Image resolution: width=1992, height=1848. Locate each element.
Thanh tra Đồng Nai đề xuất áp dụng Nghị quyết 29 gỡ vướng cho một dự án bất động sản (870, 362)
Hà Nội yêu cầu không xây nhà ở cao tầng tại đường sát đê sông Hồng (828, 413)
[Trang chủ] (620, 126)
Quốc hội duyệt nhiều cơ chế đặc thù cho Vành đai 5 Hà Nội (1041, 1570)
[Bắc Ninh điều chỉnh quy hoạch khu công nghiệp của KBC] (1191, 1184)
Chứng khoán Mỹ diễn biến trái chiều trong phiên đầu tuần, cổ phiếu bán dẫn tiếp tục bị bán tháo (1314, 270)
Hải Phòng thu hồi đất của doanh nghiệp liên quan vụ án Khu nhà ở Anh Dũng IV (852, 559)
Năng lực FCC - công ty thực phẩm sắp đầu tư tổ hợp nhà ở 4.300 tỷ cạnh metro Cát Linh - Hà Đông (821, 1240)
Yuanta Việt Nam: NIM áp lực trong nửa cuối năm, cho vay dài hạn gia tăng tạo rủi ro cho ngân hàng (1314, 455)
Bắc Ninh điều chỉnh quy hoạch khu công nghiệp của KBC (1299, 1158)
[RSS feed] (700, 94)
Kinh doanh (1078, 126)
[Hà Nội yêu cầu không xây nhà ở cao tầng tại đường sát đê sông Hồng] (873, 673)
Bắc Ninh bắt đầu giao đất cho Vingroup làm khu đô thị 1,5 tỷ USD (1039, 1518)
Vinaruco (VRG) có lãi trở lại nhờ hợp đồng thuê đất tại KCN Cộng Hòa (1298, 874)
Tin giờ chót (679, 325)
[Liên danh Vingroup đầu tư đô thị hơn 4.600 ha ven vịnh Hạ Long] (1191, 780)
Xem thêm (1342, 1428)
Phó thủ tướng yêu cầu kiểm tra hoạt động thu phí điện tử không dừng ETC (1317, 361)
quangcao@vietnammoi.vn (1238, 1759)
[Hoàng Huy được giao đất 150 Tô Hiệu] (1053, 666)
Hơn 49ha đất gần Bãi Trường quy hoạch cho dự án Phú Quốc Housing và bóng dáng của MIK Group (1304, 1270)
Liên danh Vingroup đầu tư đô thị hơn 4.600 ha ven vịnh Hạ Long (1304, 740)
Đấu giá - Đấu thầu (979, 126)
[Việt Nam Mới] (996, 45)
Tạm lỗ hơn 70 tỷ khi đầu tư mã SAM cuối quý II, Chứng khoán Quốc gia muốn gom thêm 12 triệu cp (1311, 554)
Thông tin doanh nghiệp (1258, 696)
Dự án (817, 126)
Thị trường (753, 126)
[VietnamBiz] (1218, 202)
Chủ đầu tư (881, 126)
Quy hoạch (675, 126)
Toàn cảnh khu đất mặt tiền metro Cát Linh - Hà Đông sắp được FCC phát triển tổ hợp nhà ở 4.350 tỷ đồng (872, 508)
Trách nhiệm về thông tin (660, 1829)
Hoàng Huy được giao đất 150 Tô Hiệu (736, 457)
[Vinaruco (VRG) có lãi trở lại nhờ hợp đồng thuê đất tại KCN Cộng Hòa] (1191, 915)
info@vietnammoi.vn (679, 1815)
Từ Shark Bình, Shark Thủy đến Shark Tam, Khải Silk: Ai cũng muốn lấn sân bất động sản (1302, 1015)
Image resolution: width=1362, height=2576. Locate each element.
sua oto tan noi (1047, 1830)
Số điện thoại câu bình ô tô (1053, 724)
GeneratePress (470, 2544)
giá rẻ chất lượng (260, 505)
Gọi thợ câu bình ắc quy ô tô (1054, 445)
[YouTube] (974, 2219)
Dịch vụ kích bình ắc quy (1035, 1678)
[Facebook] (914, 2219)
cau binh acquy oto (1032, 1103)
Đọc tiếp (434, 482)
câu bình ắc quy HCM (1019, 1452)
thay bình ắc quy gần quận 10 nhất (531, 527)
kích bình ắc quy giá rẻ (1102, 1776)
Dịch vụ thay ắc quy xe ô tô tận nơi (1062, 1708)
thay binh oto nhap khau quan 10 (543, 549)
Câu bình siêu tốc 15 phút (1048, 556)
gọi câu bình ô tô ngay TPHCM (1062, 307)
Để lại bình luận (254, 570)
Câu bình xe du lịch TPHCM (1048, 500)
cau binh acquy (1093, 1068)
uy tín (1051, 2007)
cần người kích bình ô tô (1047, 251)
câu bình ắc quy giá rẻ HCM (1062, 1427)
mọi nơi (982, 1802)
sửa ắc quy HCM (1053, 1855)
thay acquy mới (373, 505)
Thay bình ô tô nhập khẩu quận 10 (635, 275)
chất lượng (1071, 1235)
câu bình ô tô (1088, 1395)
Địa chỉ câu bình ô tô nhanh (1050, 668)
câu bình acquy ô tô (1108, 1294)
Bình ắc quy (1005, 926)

### WORK TO COMPLETE
Filter the listing above, keeping only the lines with "Dịch".

### SOLUTION FOR THIS TASK
Dịch vụ kích bình ắc quy (1035, 1678)
Dịch vụ thay ắc quy xe ô tô tận nơi (1062, 1708)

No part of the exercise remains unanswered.